The LGA, the councils’ umbrella group, is demanding the chancellor, Jeremy Hunt, use his coming autumn budget statement to increase housing benefit to make more private rented homes affordable to people on welfare, and to reform housing rules to allow councils to build more social housing.

“Council budgets are being squeezed and the chronic shortage of suitable housing across the country means that councils are increasingly having to turn to alternative options for accommodation at a significant cost,” said Darren Rodwell, the leader of the London borough of Barking and Dagenham and the LGA’s housing spokesperson. “Councils need to be given the powers and resources to build enough social homes for their residents so they can create a more prosperous place to live, with healthier and happier communities.”

The LGA said asylum and resettlement schemes were adding to the problem. The increased pace and scale of asylum decisions, the closure of Home Office-run hotels for Afghan refugees over the next few weeks and ongoing support for homeless Ukrainian and Afghan households are increasing pressure on councils’ capacity to house people who otherwise face homelessness.

The number of households in temporary accommodation had previously peaked in 2004, before falling steadily, according to the House of Commons library.

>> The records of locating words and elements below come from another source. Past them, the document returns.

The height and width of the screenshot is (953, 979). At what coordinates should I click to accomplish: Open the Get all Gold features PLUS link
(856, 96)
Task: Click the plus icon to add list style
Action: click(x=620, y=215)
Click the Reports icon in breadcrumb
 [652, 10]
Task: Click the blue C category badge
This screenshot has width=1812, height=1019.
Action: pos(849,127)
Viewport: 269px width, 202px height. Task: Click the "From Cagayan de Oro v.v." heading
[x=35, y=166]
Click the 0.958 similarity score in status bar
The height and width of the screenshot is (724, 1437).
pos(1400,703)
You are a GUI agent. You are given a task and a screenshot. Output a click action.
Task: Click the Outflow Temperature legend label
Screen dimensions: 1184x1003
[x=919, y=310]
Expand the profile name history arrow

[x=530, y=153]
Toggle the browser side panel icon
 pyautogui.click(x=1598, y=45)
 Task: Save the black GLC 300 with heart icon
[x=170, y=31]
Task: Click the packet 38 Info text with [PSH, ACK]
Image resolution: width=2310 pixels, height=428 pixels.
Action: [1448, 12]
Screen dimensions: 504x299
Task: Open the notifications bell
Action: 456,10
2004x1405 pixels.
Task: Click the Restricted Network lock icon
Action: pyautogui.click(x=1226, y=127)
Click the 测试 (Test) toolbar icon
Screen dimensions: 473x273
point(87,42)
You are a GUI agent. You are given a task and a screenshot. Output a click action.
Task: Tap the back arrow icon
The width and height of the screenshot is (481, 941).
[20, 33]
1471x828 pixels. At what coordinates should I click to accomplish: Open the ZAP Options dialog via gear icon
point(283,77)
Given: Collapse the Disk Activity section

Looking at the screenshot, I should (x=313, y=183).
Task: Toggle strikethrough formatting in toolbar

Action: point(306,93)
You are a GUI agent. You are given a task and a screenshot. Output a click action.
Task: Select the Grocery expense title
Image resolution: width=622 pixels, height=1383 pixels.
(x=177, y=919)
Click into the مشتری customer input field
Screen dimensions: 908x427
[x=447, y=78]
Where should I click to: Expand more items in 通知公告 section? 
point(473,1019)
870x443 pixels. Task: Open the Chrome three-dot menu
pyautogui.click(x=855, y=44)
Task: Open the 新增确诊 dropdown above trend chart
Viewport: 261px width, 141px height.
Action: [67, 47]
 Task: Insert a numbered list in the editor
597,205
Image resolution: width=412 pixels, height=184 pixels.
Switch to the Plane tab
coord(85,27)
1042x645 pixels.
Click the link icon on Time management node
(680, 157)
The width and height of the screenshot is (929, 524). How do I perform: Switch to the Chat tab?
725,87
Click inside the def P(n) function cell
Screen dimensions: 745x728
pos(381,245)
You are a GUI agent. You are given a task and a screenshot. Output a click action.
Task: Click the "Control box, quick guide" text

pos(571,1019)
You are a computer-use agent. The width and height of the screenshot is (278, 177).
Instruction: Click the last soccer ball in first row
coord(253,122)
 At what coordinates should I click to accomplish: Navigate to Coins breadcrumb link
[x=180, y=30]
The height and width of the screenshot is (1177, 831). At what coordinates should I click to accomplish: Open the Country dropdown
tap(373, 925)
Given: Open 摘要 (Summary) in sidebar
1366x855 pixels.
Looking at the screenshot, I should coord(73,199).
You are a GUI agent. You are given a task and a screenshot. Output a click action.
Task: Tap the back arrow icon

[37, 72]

This trend changed in December 2011, when the number of households in temporary accommodation began to rise year-on-year.

The housing charity Shelter warned last year that temporary accommodation was too often not temporary. It said that two-thirds of families had been in the supposedly transitional housing for over a year, rising to four-fifths in London. Some families have been there for more than a decade.

It was creating a “new kind of government-provided housing”, it said, “but one without tenancy rights, specific standards, or effective oversight”.

“It’s shameful that thousands of children across the country are growing up without a safe and secure place to call home,” said Polly Neate, the chief executive of Shelter. “As homelessness reaches record levels, the government cannot continue to ignore this crisis … As an immediate solution, the government must use the autumn statement to unfreeze housing benefit so people can afford their rents. However, the only lasting solution to the housing emergency is to invest in genuinely affordable social homes with rents tied to local incomes.”

A government spokesperson said: “We are committed to reducing the need for temporary accommodation by preventing homelessness before it occurs in the first place, which is why we are providing councils with £1bn through the homelessness prevention grant over three years. We are also delivering a fairer private rented sector for tenants and landlords through the renters reform bill which includes abolishing Section 21 ‘no fault’ evictions.”

• This article was amended on 27 October 2023. An earlier version referred to Afghan asylum seekers when refugees was meant.